### What needs to be done:
The line that holds "Remove the Per Impression tag" marks the start. Return it and each following line through the end of the data, unchanged.

### Excerpted data:
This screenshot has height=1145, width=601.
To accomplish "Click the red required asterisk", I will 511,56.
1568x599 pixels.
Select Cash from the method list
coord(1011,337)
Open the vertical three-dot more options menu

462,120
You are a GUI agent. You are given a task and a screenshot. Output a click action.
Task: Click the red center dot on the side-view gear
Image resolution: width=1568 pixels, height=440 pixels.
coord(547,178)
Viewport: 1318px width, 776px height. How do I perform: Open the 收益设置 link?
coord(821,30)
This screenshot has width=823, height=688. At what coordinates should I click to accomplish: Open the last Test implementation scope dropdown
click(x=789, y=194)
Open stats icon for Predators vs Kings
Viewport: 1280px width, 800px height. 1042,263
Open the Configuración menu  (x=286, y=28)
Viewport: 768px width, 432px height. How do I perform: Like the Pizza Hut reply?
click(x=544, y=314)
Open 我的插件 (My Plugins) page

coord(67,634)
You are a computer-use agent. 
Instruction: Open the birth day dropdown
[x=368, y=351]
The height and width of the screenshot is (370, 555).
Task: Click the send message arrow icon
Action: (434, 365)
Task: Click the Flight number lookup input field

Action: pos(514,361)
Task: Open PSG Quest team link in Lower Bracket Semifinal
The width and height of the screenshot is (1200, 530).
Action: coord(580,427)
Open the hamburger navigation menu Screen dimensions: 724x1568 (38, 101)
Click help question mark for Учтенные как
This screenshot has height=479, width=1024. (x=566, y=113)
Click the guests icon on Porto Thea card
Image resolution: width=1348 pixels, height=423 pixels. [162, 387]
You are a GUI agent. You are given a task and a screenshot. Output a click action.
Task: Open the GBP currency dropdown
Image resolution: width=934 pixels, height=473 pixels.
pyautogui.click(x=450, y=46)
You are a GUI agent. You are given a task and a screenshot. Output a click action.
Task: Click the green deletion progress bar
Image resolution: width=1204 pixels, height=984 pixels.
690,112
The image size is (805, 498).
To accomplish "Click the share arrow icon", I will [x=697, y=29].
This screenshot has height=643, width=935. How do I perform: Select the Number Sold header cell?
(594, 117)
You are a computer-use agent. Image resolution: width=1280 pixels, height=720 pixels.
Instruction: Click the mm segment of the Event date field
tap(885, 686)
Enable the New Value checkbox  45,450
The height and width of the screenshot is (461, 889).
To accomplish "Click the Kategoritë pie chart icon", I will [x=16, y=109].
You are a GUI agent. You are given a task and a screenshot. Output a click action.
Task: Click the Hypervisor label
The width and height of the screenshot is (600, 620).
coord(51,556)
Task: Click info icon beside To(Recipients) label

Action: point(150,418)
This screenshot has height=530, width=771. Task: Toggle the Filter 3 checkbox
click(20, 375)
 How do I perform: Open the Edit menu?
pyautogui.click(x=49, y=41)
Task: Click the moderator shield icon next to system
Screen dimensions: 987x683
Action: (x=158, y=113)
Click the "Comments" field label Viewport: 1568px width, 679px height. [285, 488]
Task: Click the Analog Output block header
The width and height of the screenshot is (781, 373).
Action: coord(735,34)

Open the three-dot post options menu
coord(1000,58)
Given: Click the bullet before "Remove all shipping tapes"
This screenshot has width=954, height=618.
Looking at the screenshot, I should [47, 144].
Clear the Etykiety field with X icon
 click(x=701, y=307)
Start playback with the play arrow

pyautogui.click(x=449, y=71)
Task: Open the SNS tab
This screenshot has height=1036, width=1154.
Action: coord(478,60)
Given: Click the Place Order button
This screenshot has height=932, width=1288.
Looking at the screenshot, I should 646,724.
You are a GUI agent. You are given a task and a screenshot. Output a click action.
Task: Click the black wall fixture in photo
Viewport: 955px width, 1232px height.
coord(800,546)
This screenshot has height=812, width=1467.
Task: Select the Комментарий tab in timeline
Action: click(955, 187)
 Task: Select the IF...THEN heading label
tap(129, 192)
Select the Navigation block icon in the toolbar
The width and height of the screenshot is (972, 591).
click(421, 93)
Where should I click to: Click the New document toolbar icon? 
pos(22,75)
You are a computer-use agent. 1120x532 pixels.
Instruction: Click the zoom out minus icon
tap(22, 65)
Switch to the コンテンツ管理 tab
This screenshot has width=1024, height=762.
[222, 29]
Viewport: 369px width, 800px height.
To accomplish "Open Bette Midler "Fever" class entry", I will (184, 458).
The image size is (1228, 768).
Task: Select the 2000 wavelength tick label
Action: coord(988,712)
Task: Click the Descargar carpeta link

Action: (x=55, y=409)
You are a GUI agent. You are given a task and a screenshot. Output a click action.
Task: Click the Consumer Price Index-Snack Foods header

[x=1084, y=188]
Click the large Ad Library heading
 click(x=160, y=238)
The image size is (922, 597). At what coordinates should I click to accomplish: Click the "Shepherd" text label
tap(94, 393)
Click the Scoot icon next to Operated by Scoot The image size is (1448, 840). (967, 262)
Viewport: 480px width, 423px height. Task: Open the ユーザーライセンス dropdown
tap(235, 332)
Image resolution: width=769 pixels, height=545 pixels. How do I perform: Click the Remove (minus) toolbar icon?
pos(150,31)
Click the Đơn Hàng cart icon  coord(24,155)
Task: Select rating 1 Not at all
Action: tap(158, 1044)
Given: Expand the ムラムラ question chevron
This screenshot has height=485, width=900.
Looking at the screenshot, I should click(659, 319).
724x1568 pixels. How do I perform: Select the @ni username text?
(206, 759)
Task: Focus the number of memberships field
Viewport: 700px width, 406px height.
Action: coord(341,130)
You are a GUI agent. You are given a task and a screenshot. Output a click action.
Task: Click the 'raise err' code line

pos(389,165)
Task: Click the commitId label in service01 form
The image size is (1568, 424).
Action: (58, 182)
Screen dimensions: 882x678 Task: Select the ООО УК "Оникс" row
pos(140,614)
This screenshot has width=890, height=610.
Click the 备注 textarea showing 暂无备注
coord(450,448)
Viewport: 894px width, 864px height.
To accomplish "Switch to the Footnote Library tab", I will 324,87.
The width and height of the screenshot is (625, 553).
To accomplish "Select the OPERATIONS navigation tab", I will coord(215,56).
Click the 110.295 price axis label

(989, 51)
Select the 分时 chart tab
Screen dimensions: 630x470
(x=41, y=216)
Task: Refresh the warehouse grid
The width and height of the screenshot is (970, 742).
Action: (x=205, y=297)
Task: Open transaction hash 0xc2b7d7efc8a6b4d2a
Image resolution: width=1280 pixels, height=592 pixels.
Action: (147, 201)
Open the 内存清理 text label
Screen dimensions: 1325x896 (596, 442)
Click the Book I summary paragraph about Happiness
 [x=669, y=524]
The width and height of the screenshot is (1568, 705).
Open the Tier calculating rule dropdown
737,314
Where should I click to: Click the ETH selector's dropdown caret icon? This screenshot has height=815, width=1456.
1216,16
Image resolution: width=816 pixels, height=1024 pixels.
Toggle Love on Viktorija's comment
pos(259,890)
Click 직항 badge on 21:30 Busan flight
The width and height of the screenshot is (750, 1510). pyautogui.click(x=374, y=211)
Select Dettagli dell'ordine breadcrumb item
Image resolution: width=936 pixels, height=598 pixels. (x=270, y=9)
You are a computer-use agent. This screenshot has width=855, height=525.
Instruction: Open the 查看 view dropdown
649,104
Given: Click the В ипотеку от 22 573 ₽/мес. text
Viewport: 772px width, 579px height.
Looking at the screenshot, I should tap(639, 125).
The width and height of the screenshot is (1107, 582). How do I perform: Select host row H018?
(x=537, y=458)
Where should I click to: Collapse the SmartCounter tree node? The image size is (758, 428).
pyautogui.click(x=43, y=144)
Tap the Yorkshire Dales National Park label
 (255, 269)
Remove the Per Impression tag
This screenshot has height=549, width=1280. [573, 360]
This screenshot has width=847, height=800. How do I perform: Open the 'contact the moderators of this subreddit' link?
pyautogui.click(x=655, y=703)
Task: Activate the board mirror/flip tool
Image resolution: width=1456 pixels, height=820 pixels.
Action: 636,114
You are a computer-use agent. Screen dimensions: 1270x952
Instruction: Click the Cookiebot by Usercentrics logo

### Your response:
Remove the Per Impression tag
This screenshot has height=549, width=1280. [573, 360]
This screenshot has width=847, height=800. How do I perform: Open the 'contact the moderators of this subreddit' link?
pyautogui.click(x=655, y=703)
Task: Activate the board mirror/flip tool
Image resolution: width=1456 pixels, height=820 pixels.
Action: 636,114
You are a computer-use agent. Screen dimensions: 1270x952
Instruction: Click the Cookiebot by Usercentrics logo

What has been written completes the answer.